Depuis qu’il a jeté le froc aux orties en sortant du parti FCBE, Alain François Adihou revendique l’appartenance à une opposition citoyenne. Dans cette interview exclusive qu’il a accordée au journal Le Patriote, l’ancien ministre revient sur les fourberies de son ancien parti et aborde les défis de l’opposition face à une majorité présidentielle décidée à lui mettre les bâtons dans les roues. Il met particulièrement l’accent sur les responsabilités personnelles de Boni Yayi.
Bonjour Monsieur ADIHOU, après votre départ du parti FCBE, quel est votre positionnement actuel et quel regard portez-vous sur l’actualité politique dans notre pays ?
Bonjour Monsieur le journaliste. Depuis mon départ du parti FCBE en juin 2025, je suis désormais dans l’opposition citoyenne.
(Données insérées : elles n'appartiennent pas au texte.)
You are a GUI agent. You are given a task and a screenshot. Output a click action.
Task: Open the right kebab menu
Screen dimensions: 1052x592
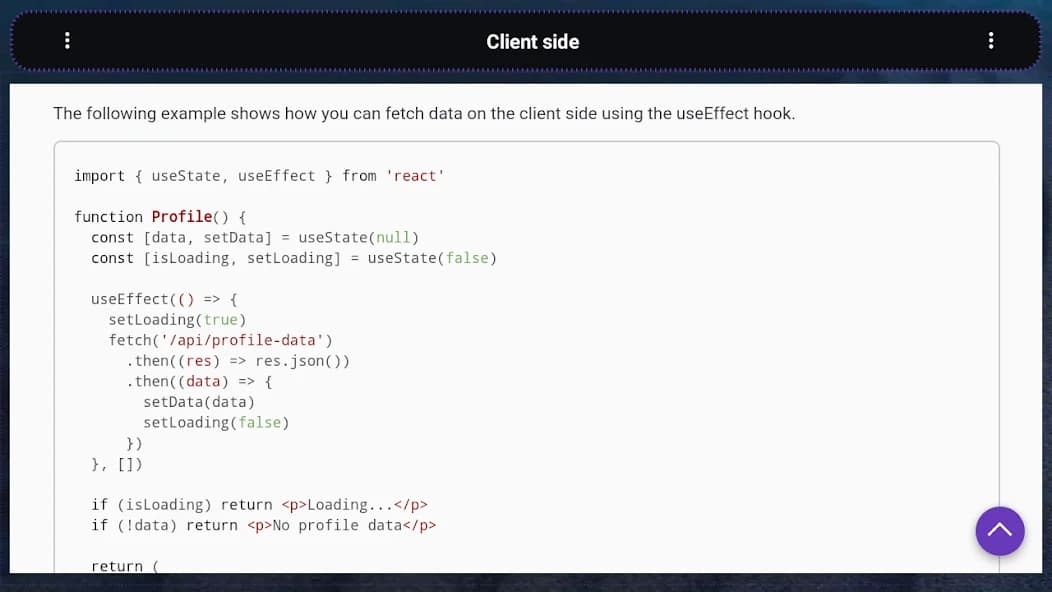pyautogui.click(x=991, y=41)
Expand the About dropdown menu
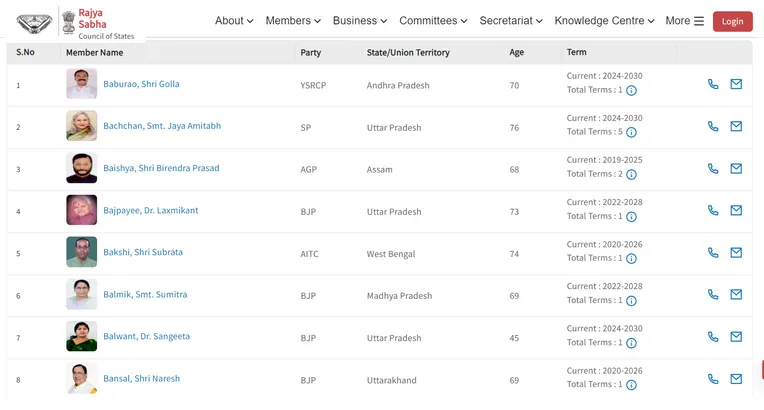This screenshot has height=410, width=764. pos(234,21)
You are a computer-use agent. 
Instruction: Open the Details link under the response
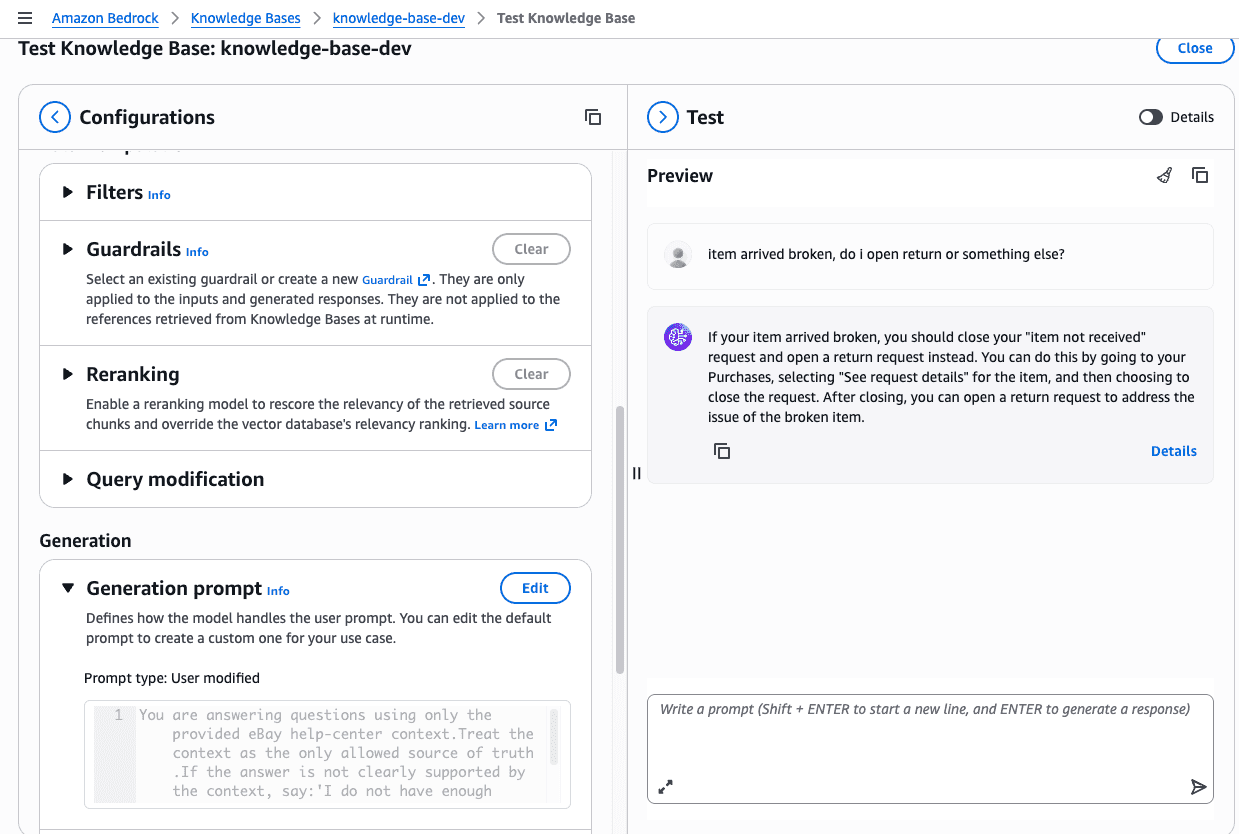click(x=1173, y=451)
Mon regard sur l’actualité politique de notre pays est d’abord un regard d’inquiétude,mais aussi d’espérance. Regard d’inquiétude, parce que,malgré les réalisations d’infrastructures et la modernisation de l’administration à l’actif du régime actuel,nous voyons s’installer une gouvernance qui tend à confisquer le jeu démocratique par des exclusions de toutes sortes, une gouvernance qui tend à verrouiller les institutions et même des institutions de contre-pouvoir qui sont pratiquement sous-tutelle, une gouvernance qui cherche à verrouiller les élections et à réduire l’espace du débat public. Les accords de coalition et les manœuvres partisanes montrent bien qu’aujourd’hui, la logique d’appareil ou de fauteuil a pris le pas sur la logique de service de la population.
Mais mon regard est aussi un regard d’espérance, car le peuple béninois reste vigilant. Les Béninois ne sont pas dupes. Ils observent, ils jugent et, le moment venu, ils sanctionneront ceux qui auront privilégié leurs calculs personnels au détriment de l’intérêt général.
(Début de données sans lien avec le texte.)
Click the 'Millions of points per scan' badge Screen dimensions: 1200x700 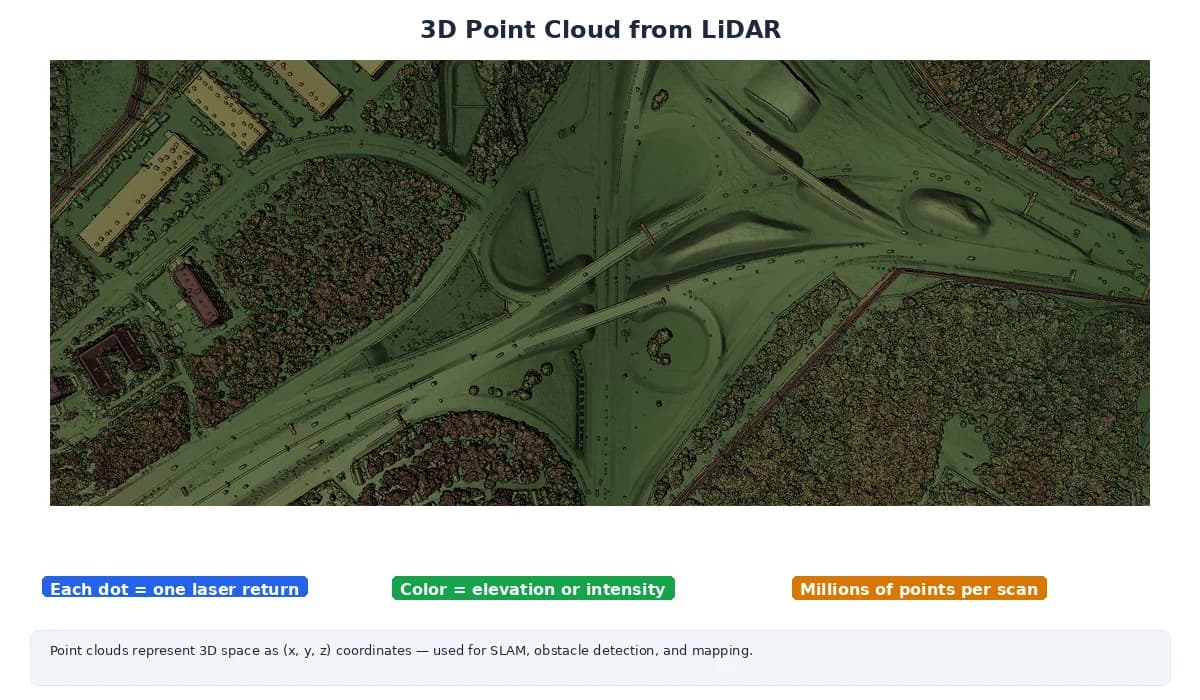(919, 589)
En tant que membre de l’opposition citoyenne, je me situe dans une posture différente. Je ne cherche pas les alliances de circonstance, je cherche la cohérence et la fidélité aux valeurs. L’opposition citoyenne, c’est refuser de se plier aux compromis qui vident la politique de son sens. C’est dire la vérité, même quand elle dérange, et proposer des alternatives constructives qui mettent le citoyen au centre.
Aujourd’hui, l’actualité politique béninoise appelle à plus de clarté. Notre pays a besoin d’une opposition forte, lisible et responsable, qui ne se contente pas de critiquer, mais qui soit capable de former, d’éduquer et d’accompagner la jeunesse dans la construction de l’avenir.
Pour moi, la vraie question n’est pas de savoir qui s’allie à qui, mais de savoir qui est prêt à défendre les Béninois, leurs libertés, leur pouvoir d’achat, leur droit à une démocratie vivante. C’est ce combat-là que je mène humblement avec une poignée de jeunes, de femmes et d’hommes de ce pays, et c’est ce que j’appelle l’opposition citoyenne.
Le parti FCBE a rejoint la mouvance présidentielle, en êtes-vous surpris ? Et que pensez-vous de ces accords de gouvernance et de coalition parlementaire signés ?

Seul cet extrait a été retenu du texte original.